The same document addresses 10 other misconceptions about Black Lives Matter, including the notion that they are fundamentally opposed to police officers:

Police officers are people. Their lives have inherent value. This movement is not an anti-people movement; therefore it is not an anti-police-officer movement. Most police officers are just everyday people who want to do their jobs, make a living for their families, and come home safely at the end of their shift. This does not mean, however, that police are not implicated in a system that criminalizes black people, that demands that they view black people as unsafe and dangerous, that trains them to be more aggressive and less accommodating with black citizens, and that does not stress that we are taxpayers who deserve to be protected and served just like everyone else. Thus the Black Lives Matter movement is not trying to make the world more unsafe for police officers; it hopes to make police officers less of a threat to communities of color.

As friction continues in communities across the United States over recent acts of violence against both minorities and police officers, care should be taken not to consider the video above as a definitive example of what Black Lives Matter represents. The movement as a whole has adopted a multiracial platform of acceptance that emphasizes and condemns those disparities that specifically affect African Americans.

Earlier this month, at City Hall, several dozen white protesters interrupted traffic to convey the importance of supporting minorities regardless of skin color. At issue, for many, is the characterization of "white privilege" as an inherited injustice that implicates all white individuals, indefinitely, in a historical system and structure of oppression. In the late 1960's, similarly fraught relationships had to be developed when many of the Black Panthers' ideals were supported by Pun Plamonden's White Panthers and other minority groups. 

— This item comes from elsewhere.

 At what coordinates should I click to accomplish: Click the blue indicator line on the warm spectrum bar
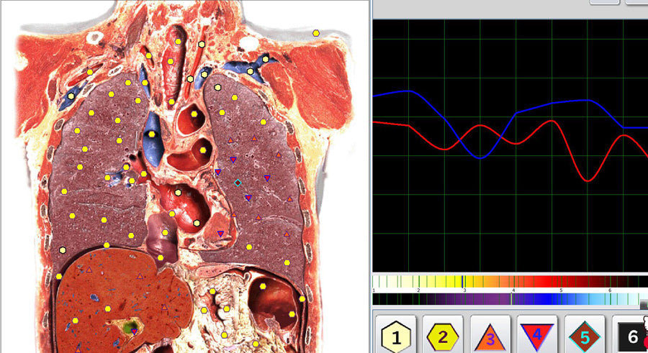pos(462,281)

What's important to remember is that while a movement may be united, it is rarely a homogenous group. Nuances pertaining to geography, history and political predilection result in varying degrees of affiliation and identification.

While the video above likely serves to inflame reservations about the movement (the messaging of these moments is arguably the central roadblock to any conceivable form of lasting reconciliation) it is both a singular distraction from practical goals and also a regrettable example of what African-American people have confronted in much more public venues throughout the history of the United States.

As this concerns the rest of the Democratic National Convention, the week's protests have largely been without serious incident, though some of the most intense conflicts took place in South Philadelphia late Wednesday night. Seven people were arrested for attempting to climb a metal fence in a federally restricted area at Broad Street and Pattison Avenue. Another protester was hospitalized after she caught fire while stomping out a burning flag.

Earlier Wednesday, 10 protesters were detained after they staged a sit-in outside the Comcast Center. As of Thursday, a total of 103 demonstrators received citations carrying $50 fines.